The ACR model of the Dodge Viper SRT10 sports car, for instance, is essentially "sold out," Chrysler Vice Chairman Jim Press said on Monday. But it's precisely the sad economy and investment atmosphere, Press said, that is spurring Viper sales. Custom, handcrafted Vipers have come out as a target of an growing number of sponsors.
"Those customers are in a high-income group, and [a Viper] is a safe haven," Press said. "Look at what's happened in their stock portfolios: The resale value of Vipers shows they're still in great demand.

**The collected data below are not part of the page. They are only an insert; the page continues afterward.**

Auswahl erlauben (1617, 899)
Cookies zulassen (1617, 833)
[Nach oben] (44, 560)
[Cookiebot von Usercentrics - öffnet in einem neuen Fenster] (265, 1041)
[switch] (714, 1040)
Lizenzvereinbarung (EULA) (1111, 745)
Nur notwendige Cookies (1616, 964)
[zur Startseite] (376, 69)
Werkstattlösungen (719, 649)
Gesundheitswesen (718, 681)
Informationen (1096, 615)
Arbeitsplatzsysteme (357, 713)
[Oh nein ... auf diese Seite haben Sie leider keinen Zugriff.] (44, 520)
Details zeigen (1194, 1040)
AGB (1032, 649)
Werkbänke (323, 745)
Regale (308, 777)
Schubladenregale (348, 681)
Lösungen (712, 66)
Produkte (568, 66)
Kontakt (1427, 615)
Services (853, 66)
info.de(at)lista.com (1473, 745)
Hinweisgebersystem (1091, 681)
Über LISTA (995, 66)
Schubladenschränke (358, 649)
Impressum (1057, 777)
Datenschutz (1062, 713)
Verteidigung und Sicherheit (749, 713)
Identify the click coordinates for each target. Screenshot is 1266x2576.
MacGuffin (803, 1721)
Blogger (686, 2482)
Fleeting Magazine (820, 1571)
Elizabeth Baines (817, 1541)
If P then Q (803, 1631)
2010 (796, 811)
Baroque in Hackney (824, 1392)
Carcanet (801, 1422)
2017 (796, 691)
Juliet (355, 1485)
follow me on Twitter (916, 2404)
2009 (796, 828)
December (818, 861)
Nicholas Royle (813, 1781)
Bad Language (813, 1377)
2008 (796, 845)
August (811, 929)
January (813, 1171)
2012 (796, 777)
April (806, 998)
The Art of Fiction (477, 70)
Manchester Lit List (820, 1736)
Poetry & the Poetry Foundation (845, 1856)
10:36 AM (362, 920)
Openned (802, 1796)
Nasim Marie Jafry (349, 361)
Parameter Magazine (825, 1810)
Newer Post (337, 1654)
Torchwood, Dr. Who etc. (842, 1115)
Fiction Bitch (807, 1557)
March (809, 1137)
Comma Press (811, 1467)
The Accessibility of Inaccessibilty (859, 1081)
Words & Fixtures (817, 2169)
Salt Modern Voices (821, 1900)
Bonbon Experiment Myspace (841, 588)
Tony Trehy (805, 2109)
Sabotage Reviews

Smart investors figure out it's a safe place to put their money — and also have a lot of fun."
Generally, Chrysler continues to vend about 100 Vipers per month (the standard Viper is sold for $85,000 or Euro 65,785 while the ACR version costs $105,000 or Euro 81,270), including in October, when total industry sales were down by 32 percent and Chrysler's corporate-wide sales went down by about the same amount, in contrast with last October.
Debuted earlier this year, the ACR, or American Club Racer, model of the vehicle has "met expectations in production," Chrysler spokesman Nick Cappa said, by way of enlightening Press' "sold-out" categorization. "Dealers still have them, and they are available."
The website will use a mixture of articles, blogs, forum discussion, a Wikipedia-style user-edited knowledge base and a complete voting system to turn user input into a feasible vehicle design.
According to Chrysler, there are quite a few limitations in place for the new vehicle. The company is also seeking increased environmental awareness, and plans to survey alternative methods of propulsion, such as electric and hybrid technologies.
Once the specifications are agreed upon, Chrysler will seek to create a model vehicle which could become an addition to its model lineup as early as 2011. Preliminary registration is now open with the project scheduled to begin early in 2009.